Imagine you have to wade across a field of maize, overgrown with briars. Why? To take photographs of an obelisk from Roman times, part of a high priest's mausoleum. There's no need to imagine it - that is precisely what happened to the publishers of the album A Guide to Roman Bulgaria.
With the exception of Milena Raycheva, they may be familiar to you if you have read our article about the presentation of a similar album - A Guide to Thracian Bulgaria. But if we choose not to take an obelisk, hidden from view in a field of maize between the villages Mussina and Lesicheri (Northern Bulgaria) as the symbol of the Roman heritage in the country, we can take a look at the album's cover, together with the other archaeologist on the team - Dimana Trankova. On the cover we see a mosaic in the small Basilica in Plovdiv, depicting a deer:
“The deer was the symbol of several things: one was the wish of neophytes to accept Christ by being baptized, but the other possible interpretation, looking at this fawn, is that in early Christian times deers were ascribed the ability to suck snakes out of the ground with their breath. And as snakes symbolized Satan, the deer came to symbolize the victory over evil.”
Even though Roman basilicas are among the high-profile architectural monuments in Bulgaria from the end of Antiquity and the beginning of the Middle Ages, there are others that merit attention, like the frescoes in the Silistra tomb, depicting flowers and birds, but most of all people.
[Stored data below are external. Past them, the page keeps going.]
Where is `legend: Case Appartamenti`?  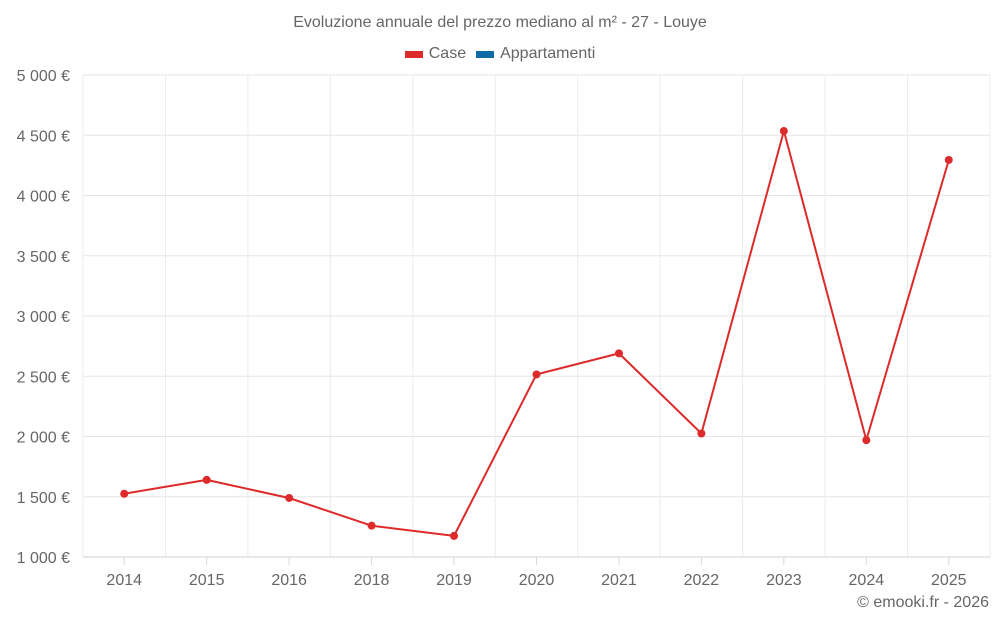 legend: Case Appartamenti is located at coordinates (500, 54).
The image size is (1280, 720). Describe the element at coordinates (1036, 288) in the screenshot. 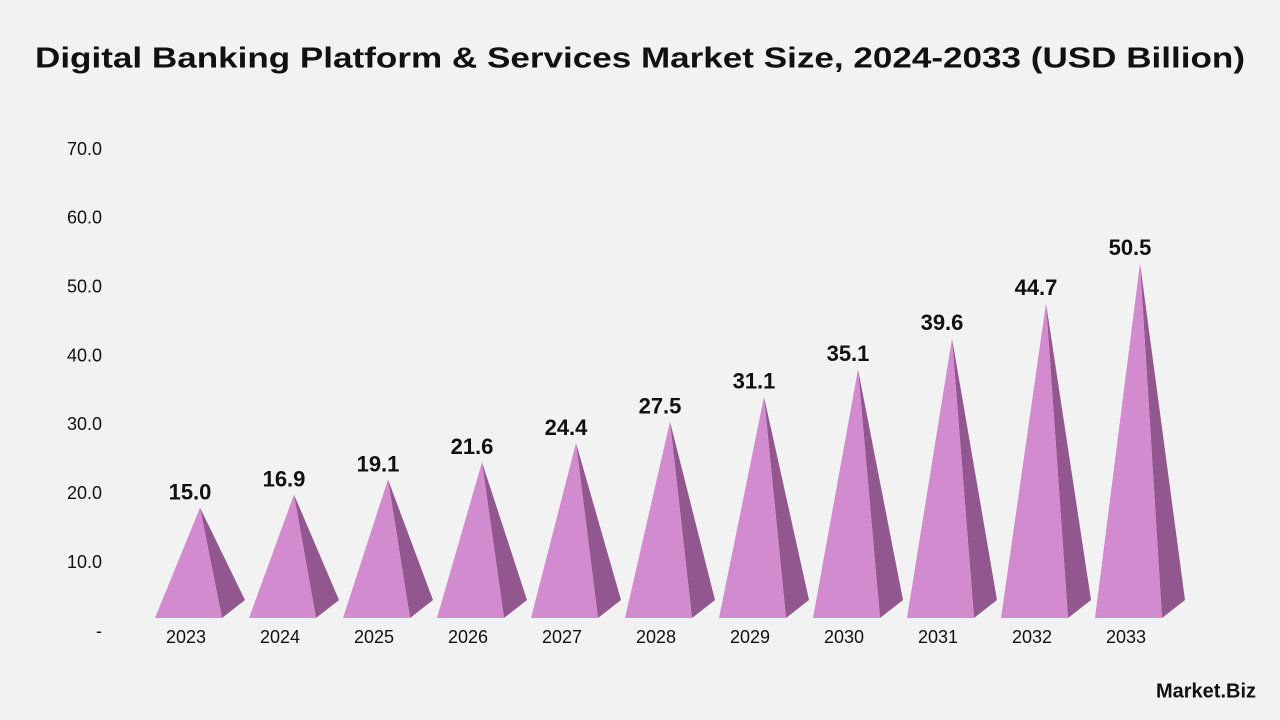

I see `value-label: 44.7` at that location.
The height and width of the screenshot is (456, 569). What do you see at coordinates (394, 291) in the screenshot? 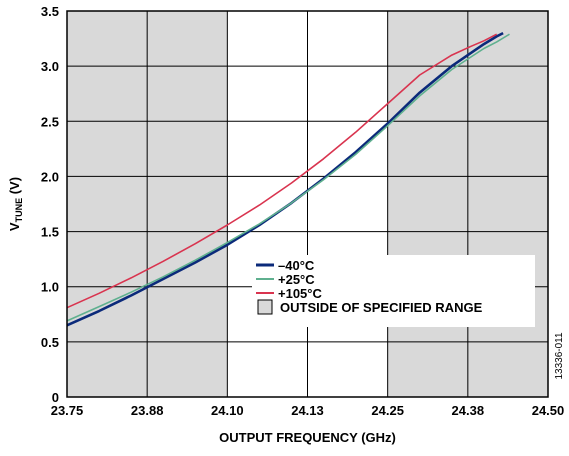
I see `legend-background` at bounding box center [394, 291].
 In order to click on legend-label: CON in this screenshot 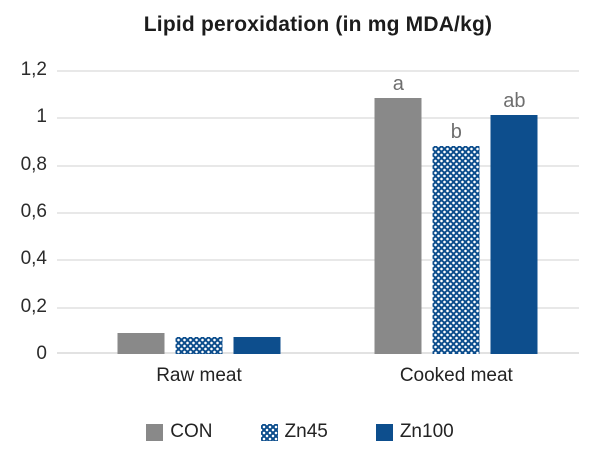, I will do `click(192, 432)`.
Dimana points out details that probably mean nothing to us, laymen, like the hairdo of one of the servants of the family couple the tomb was built for:
“It shows that he was not a local man, he was not Thracian, but he was not Roman either. He was a Goth and a servant - the frescoes in the tomb show the domestics of the deceased couple as well.”
Even though it was discovered in the 1940s, the tomb is not widely known, as is the case with the entire Roman heritage of Dorustorum. An episcopal centre in the times of early Christianity, during the persecutions under Emperor Diocletian at the end of the 3rd century, Silistra produced 12 martyrs who refused to venerate the emperor as a god. Being part of the Roman Empire, the towns in what are today Bulgarian territories were no different to other towns in Roman times, with Latin predominating in Northern Bulgaria. In the southern parts Greek prevailed (with the exception of some very important decrees). And the reason, as Dimana says is that “the Roman potentates were intelligent enough to realize that they cannot impose Latin in towns that were the cradle of Greek civilization.”
The city where the Roman heritage is preserved best - Plovdiv - is central to the book and its authors recommend it as the first stopover for visitors coming from abroad who do not plan to spend long in Bulgaria. Surprisingly, the second choice is connected with a small town in the North that is not well known - Pavlikeni, named after the Pavlikyani or Paulicians, the Armenian gnostic heretics who founded the town. In the 1970s treasure hunters discovered a large amount of pottery and after them archaeologists found a provincial Roman villa where pottery was made. Its production, from bricks to children's toys reached as far as Crimea. At the beginning of the 1980s an open-air museum was created there:
“This small house was made out of pieces of pottery of no scientific value. There were furnaces here and demonstrations are organized of every stage of the process with the help of children from the pottery school in the town of Troyan nearby. Every VIP visitor was able to make a brick and sign his or her name on it. Now these bricks are arranged in a wall, starting with Lyudmila Zhivkova (daughter of communist dictator Todor Zhivkov, minister of culture at that time) and ending with the treasure hunters in question with their sweet-sounding admission that “we were here first”.